'''

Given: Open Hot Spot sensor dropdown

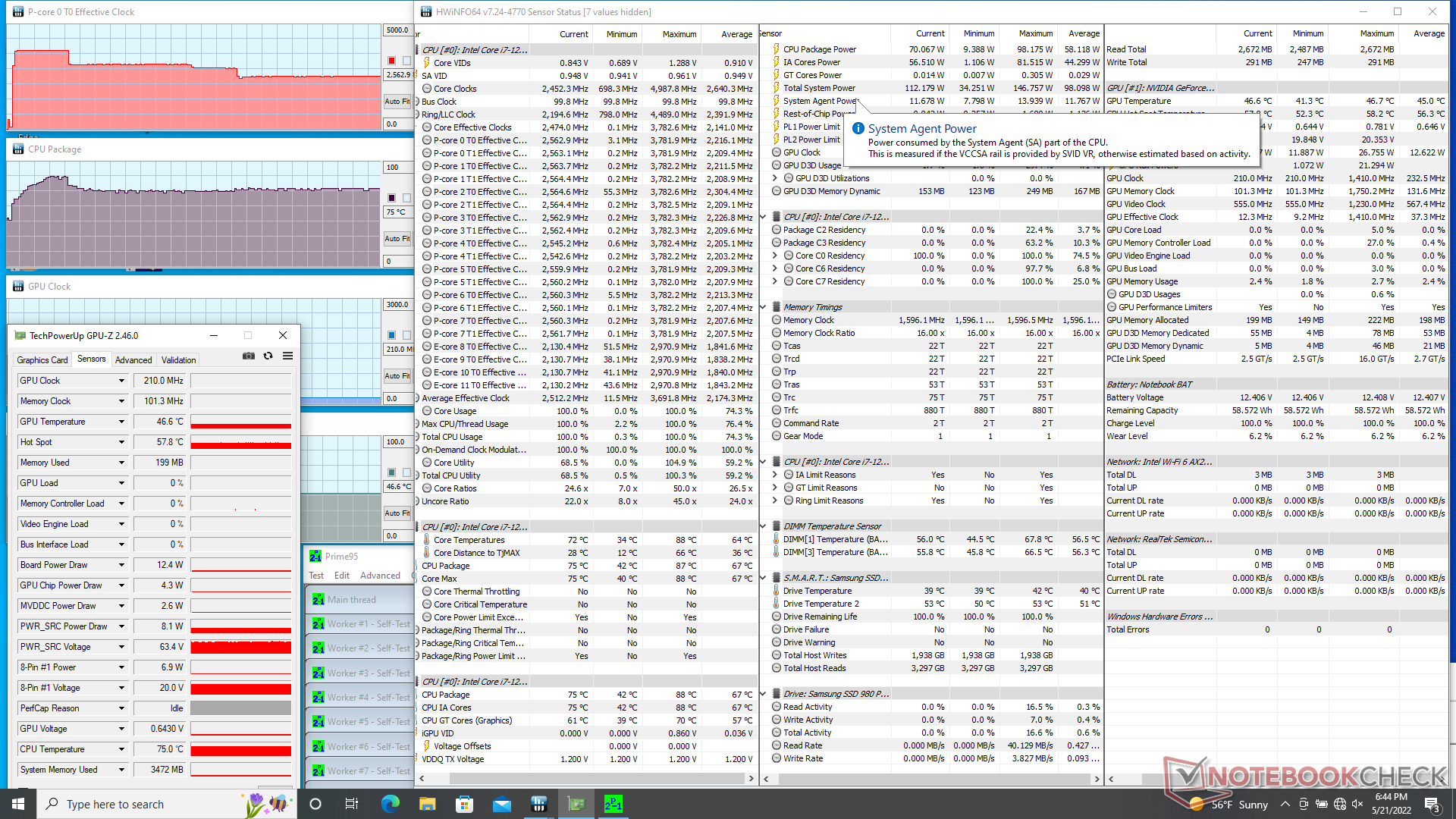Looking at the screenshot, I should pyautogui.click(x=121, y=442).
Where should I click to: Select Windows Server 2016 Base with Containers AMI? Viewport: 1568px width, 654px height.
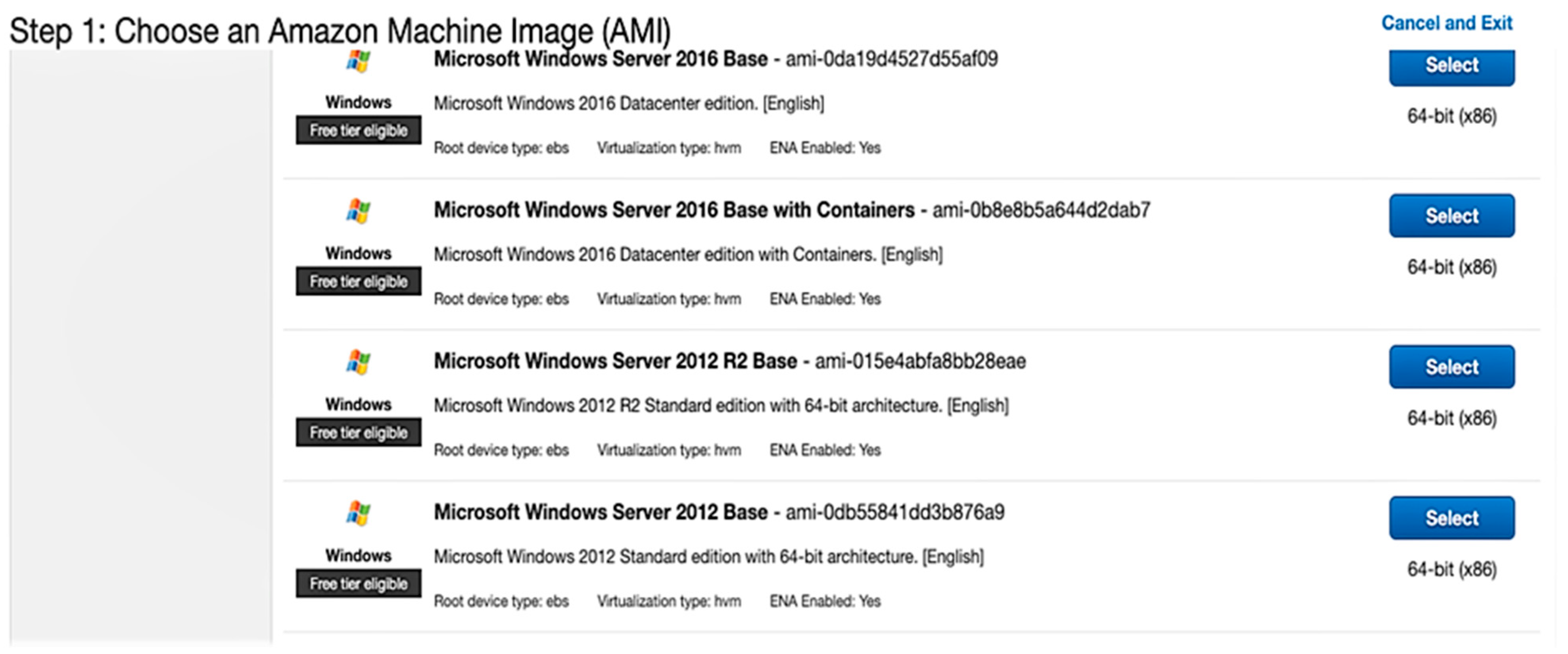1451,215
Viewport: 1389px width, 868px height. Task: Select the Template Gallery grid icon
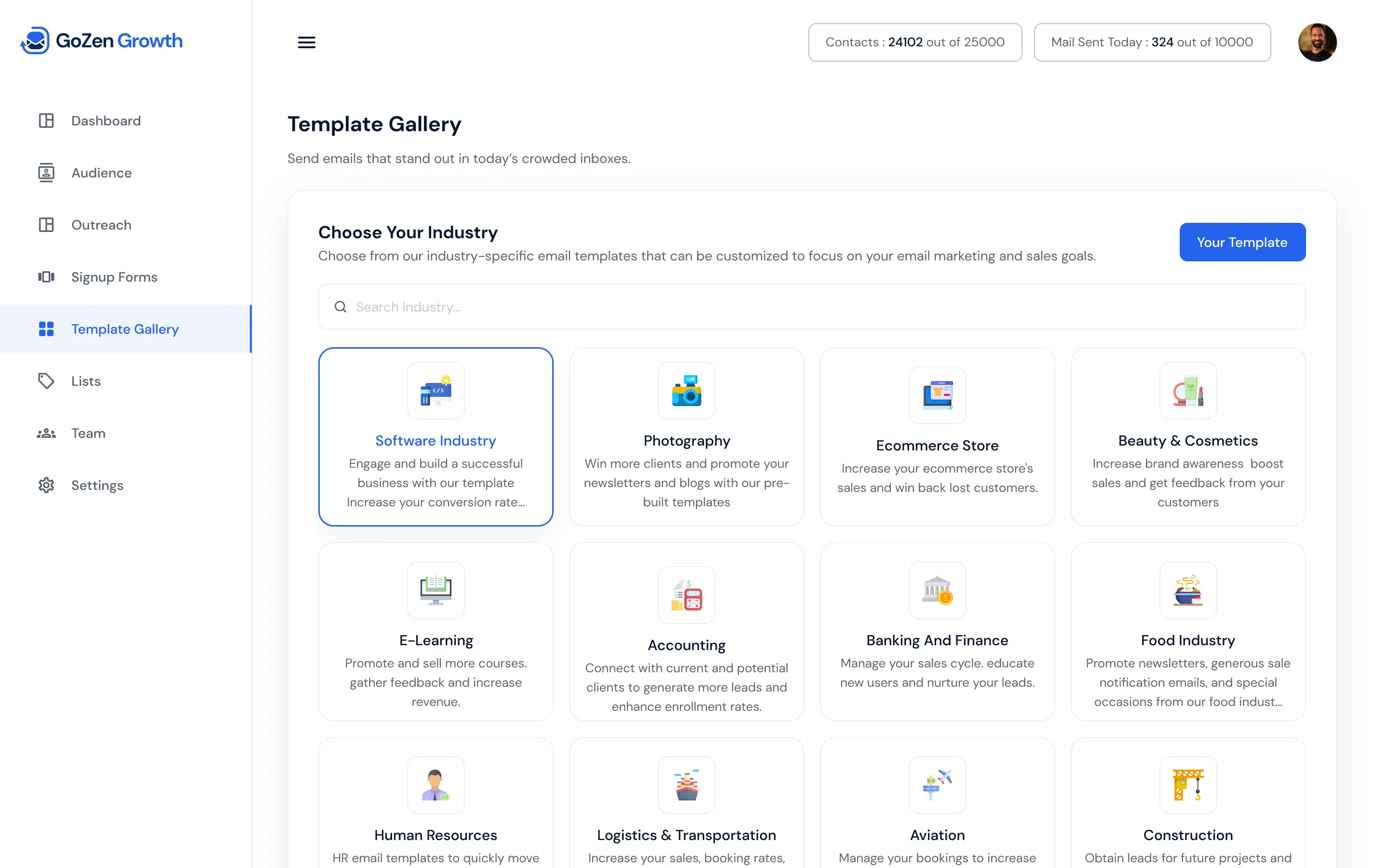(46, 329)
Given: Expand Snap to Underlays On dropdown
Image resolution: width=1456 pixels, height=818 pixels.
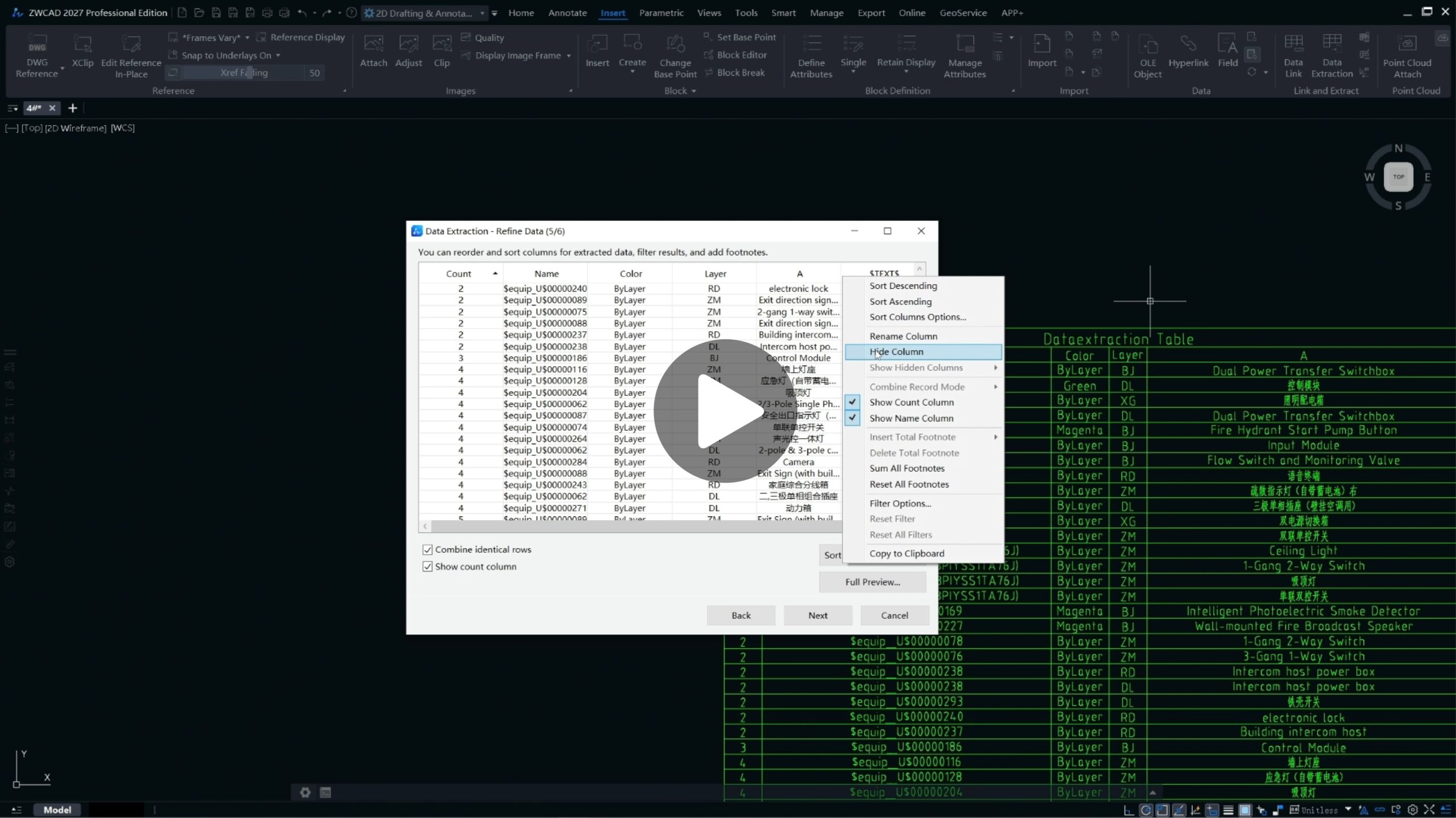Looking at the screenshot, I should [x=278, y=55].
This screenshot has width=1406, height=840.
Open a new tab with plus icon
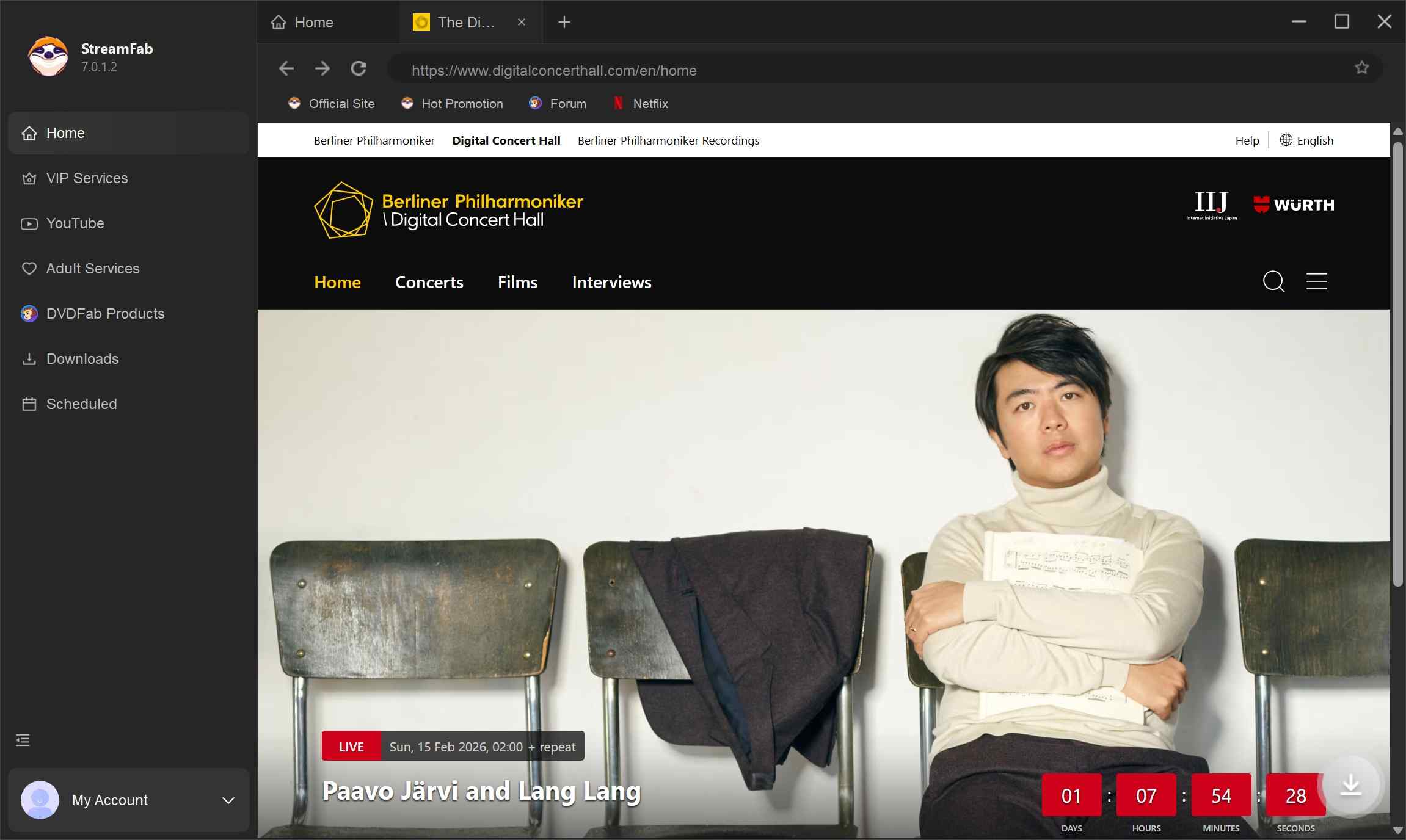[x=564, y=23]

'''

*Problem requirements*. Where the line with "This screenshot has width=1406, height=840." appears in the entries above, begin there and restate every line to the end word for word, minus the pictures.

*The answer*.
This screenshot has width=1406, height=840.
Open a new tab with plus icon
[x=564, y=23]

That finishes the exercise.